• What needs to be done: Begin with the line containing "Click share icon in Eriksvensson97 field" and reproduce it and all later lines exactly, through the last line of the records. Add nothing else.

Stored data:
══════════════════════════════

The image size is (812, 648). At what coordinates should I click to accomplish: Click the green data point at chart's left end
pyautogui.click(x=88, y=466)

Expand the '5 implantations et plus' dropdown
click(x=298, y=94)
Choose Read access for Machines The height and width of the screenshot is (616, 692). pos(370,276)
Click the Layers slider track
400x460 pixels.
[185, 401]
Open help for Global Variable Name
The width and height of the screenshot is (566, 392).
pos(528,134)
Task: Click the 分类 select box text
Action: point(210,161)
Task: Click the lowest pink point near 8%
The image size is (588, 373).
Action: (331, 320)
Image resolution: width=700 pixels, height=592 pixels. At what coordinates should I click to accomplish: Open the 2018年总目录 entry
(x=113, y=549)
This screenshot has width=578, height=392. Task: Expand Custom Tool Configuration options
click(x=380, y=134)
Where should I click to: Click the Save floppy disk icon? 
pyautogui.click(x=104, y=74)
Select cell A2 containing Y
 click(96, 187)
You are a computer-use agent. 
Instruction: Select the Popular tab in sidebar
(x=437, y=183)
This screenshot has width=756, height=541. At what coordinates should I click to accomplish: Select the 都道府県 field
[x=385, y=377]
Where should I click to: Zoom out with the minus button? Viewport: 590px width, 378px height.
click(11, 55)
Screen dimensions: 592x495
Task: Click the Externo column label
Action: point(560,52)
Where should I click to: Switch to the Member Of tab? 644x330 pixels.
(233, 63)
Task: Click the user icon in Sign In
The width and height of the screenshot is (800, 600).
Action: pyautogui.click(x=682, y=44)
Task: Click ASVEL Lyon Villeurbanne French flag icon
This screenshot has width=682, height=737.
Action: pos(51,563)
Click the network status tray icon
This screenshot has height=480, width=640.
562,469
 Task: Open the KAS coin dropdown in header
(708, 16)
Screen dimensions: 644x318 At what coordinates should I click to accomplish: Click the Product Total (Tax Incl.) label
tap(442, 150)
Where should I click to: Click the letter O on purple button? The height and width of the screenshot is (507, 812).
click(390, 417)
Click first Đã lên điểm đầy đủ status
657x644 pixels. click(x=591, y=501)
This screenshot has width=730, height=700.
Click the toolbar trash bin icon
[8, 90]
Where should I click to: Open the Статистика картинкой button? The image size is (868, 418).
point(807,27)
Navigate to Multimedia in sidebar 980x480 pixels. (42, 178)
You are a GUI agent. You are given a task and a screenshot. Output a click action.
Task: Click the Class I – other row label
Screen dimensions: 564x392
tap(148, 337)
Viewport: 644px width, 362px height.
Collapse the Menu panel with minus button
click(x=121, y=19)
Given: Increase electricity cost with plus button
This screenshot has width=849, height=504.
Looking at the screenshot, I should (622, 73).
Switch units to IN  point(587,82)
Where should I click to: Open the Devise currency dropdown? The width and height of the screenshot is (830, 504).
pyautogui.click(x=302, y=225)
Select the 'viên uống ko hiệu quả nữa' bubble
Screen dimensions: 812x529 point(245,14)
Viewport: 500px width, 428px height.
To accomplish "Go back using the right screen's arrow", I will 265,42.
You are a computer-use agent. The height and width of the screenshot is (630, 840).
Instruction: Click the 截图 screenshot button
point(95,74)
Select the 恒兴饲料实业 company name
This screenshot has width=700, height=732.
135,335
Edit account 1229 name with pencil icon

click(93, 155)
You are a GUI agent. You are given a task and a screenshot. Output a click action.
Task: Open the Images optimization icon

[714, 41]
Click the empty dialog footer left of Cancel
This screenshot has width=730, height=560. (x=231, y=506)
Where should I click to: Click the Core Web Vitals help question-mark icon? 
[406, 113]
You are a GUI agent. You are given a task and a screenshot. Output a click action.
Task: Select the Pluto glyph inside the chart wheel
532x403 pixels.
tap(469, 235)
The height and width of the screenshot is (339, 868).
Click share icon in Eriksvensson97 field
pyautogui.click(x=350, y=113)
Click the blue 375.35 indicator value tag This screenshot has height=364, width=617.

══════════════════════════════

• Result of the exercise:
Click share icon in Eriksvensson97 field
pyautogui.click(x=350, y=113)
Click the blue 375.35 indicator value tag This screenshot has height=364, width=617.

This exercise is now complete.